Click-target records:
* * * * * * *
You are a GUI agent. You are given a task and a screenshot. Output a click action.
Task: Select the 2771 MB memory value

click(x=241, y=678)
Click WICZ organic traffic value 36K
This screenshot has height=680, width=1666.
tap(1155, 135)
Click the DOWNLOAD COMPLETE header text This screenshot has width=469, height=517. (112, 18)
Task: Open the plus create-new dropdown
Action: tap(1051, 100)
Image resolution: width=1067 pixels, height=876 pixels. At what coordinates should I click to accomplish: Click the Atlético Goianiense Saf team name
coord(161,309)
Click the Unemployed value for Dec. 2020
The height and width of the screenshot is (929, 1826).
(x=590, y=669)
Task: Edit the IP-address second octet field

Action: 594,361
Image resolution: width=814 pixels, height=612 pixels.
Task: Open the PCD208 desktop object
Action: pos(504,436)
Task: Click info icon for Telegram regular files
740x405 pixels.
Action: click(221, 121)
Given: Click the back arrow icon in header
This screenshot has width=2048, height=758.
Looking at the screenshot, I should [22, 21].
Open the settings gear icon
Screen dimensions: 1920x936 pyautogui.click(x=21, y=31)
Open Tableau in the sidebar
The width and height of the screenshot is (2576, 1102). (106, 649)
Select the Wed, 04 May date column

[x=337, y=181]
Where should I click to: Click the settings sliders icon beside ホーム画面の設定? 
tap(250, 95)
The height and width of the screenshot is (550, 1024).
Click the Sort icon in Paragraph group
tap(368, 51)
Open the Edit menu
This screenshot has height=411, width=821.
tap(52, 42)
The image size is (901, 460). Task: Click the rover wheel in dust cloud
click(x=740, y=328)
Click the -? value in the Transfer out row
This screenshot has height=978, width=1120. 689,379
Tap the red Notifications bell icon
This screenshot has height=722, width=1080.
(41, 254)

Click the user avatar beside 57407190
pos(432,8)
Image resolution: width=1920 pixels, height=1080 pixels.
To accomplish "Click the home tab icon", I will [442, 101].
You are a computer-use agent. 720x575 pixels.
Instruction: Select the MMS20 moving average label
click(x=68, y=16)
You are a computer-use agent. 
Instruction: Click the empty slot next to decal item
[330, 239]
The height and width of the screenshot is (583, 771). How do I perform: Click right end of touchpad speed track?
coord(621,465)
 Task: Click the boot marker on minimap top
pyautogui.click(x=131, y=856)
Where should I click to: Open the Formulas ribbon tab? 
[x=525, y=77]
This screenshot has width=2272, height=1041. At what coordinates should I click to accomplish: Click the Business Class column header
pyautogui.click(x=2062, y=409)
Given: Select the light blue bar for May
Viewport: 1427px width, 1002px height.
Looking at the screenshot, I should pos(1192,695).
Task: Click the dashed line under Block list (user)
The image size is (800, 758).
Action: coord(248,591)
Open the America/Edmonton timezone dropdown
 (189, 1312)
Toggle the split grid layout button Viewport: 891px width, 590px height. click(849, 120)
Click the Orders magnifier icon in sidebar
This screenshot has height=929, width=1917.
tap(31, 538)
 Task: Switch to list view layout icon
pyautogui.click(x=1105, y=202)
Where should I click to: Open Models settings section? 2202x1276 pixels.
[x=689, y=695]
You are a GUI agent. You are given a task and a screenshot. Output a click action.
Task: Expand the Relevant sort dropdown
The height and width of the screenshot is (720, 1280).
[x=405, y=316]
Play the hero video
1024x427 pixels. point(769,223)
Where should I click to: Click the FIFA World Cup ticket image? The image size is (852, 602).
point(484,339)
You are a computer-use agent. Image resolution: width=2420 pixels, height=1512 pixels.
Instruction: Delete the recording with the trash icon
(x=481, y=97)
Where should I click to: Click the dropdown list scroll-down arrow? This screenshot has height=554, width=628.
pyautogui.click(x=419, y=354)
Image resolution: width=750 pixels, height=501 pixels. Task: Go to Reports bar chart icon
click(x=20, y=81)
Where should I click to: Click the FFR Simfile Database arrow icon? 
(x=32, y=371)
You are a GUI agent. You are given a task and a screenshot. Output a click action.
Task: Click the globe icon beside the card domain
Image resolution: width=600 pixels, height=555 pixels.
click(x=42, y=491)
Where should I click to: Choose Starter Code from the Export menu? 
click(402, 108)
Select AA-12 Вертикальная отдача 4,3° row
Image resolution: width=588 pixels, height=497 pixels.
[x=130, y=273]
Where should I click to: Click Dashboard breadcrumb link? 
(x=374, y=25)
* * * * * * *
WRITTEN INSTRUCTION:
Return every line of the records above without any change.

ANSWER TO THIS EXERCISE:
You are a GUI agent. You are given a task and a screenshot. Output a click action.
Task: Select the 2771 MB memory value

click(x=241, y=678)
Click WICZ organic traffic value 36K
This screenshot has height=680, width=1666.
tap(1155, 135)
Click the DOWNLOAD COMPLETE header text This screenshot has width=469, height=517. (112, 18)
Task: Open the plus create-new dropdown
Action: tap(1051, 100)
Image resolution: width=1067 pixels, height=876 pixels. At what coordinates should I click to accomplish: Click the Atlético Goianiense Saf team name
coord(161,309)
Click the Unemployed value for Dec. 2020
The height and width of the screenshot is (929, 1826).
(x=590, y=669)
Task: Edit the IP-address second octet field

Action: 594,361
Image resolution: width=814 pixels, height=612 pixels.
Task: Open the PCD208 desktop object
Action: pos(504,436)
Task: Click info icon for Telegram regular files
740x405 pixels.
Action: click(221, 121)
Given: Click the back arrow icon in header
This screenshot has width=2048, height=758.
Looking at the screenshot, I should [22, 21].
Open the settings gear icon
Screen dimensions: 1920x936 pyautogui.click(x=21, y=31)
Open Tableau in the sidebar
The width and height of the screenshot is (2576, 1102). (106, 649)
Select the Wed, 04 May date column

[x=337, y=181]
Where should I click to: Click the settings sliders icon beside ホーム画面の設定? 
tap(250, 95)
The height and width of the screenshot is (550, 1024).
Click the Sort icon in Paragraph group
tap(368, 51)
Open the Edit menu
This screenshot has height=411, width=821.
tap(52, 42)
The image size is (901, 460). Task: Click the rover wheel in dust cloud
click(x=740, y=328)
Click the -? value in the Transfer out row
This screenshot has height=978, width=1120. 689,379
Tap the red Notifications bell icon
This screenshot has height=722, width=1080.
(41, 254)

Click the user avatar beside 57407190
pos(432,8)
Image resolution: width=1920 pixels, height=1080 pixels.
To accomplish "Click the home tab icon", I will [442, 101].
You are a computer-use agent. 720x575 pixels.
Instruction: Select the MMS20 moving average label
click(x=68, y=16)
You are a computer-use agent. 
Instruction: Click the empty slot next to decal item
[330, 239]
The height and width of the screenshot is (583, 771). How do I perform: Click right end of touchpad speed track?
coord(621,465)
 Task: Click the boot marker on minimap top
pyautogui.click(x=131, y=856)
Where should I click to: Open the Formulas ribbon tab? 
[x=525, y=77]
This screenshot has width=2272, height=1041. At what coordinates should I click to accomplish: Click the Business Class column header
pyautogui.click(x=2062, y=409)
Given: Select the light blue bar for May
Viewport: 1427px width, 1002px height.
Looking at the screenshot, I should pos(1192,695).
Task: Click the dashed line under Block list (user)
The image size is (800, 758).
Action: coord(248,591)
Open the America/Edmonton timezone dropdown
 (189, 1312)
Toggle the split grid layout button Viewport: 891px width, 590px height. click(849, 120)
Click the Orders magnifier icon in sidebar
This screenshot has height=929, width=1917.
tap(31, 538)
 Task: Switch to list view layout icon
pyautogui.click(x=1105, y=202)
Where should I click to: Open Models settings section? 2202x1276 pixels.
[x=689, y=695]
You are a GUI agent. You are given a task and a screenshot. Output a click action.
Task: Expand the Relevant sort dropdown
The height and width of the screenshot is (720, 1280).
[x=405, y=316]
Play the hero video
1024x427 pixels. point(769,223)
Where should I click to: Click the FIFA World Cup ticket image? The image size is (852, 602).
point(484,339)
You are a computer-use agent. Image resolution: width=2420 pixels, height=1512 pixels.
Instruction: Delete the recording with the trash icon
(x=481, y=97)
Where should I click to: Click the dropdown list scroll-down arrow? This screenshot has height=554, width=628.
pyautogui.click(x=419, y=354)
Image resolution: width=750 pixels, height=501 pixels. Task: Go to Reports bar chart icon
click(x=20, y=81)
Where should I click to: Click the FFR Simfile Database arrow icon? 
(x=32, y=371)
You are a GUI agent. You are given a task and a screenshot. Output a click action.
Task: Click the globe icon beside the card domain
Image resolution: width=600 pixels, height=555 pixels.
click(x=42, y=491)
Where should I click to: Choose Starter Code from the Export menu? 
click(402, 108)
Select AA-12 Вертикальная отдача 4,3° row
Image resolution: width=588 pixels, height=497 pixels.
[x=130, y=273]
Where should I click to: Click Dashboard breadcrumb link? 
(x=374, y=25)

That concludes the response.